**PROMPT:**
Reproduce the data word for word, from the line containing "Image resolution: width=624" through the line containing "click(142, 13)", including both of those lines.

Begin SUPPLIED MATERIAL

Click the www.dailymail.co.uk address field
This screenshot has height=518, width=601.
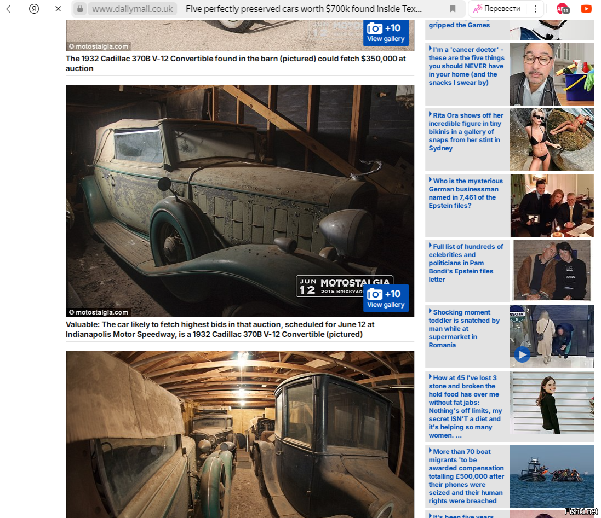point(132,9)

End SUPPLIED MATERIAL
Begin SUPPLIED MATERIAL

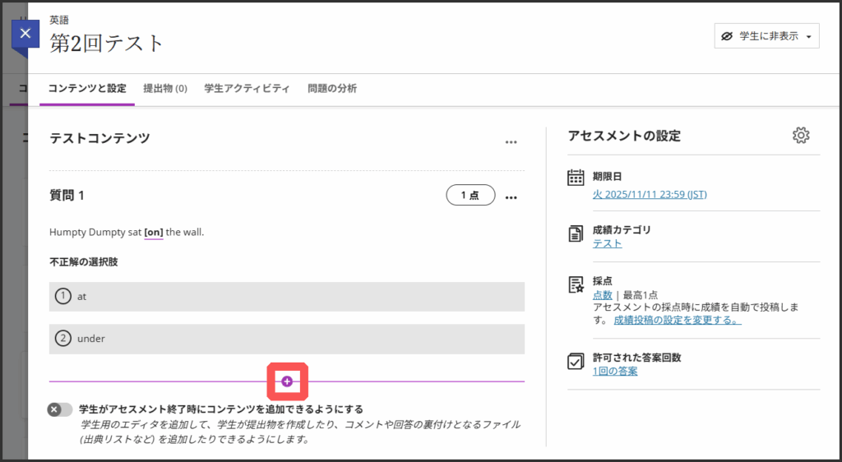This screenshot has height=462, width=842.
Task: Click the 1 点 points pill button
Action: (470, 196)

End SUPPLIED MATERIAL
Begin SUPPLIED MATERIAL

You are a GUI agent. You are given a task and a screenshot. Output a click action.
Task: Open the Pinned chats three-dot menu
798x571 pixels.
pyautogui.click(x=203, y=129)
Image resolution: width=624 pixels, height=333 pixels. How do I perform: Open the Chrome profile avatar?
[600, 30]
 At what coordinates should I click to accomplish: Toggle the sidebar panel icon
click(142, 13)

End SUPPLIED MATERIAL

**COMPLETE ANSWER:**
Image resolution: width=624 pixels, height=333 pixels. How do I perform: Open the Chrome profile avatar?
[600, 30]
 At what coordinates should I click to accomplish: Toggle the sidebar panel icon
click(142, 13)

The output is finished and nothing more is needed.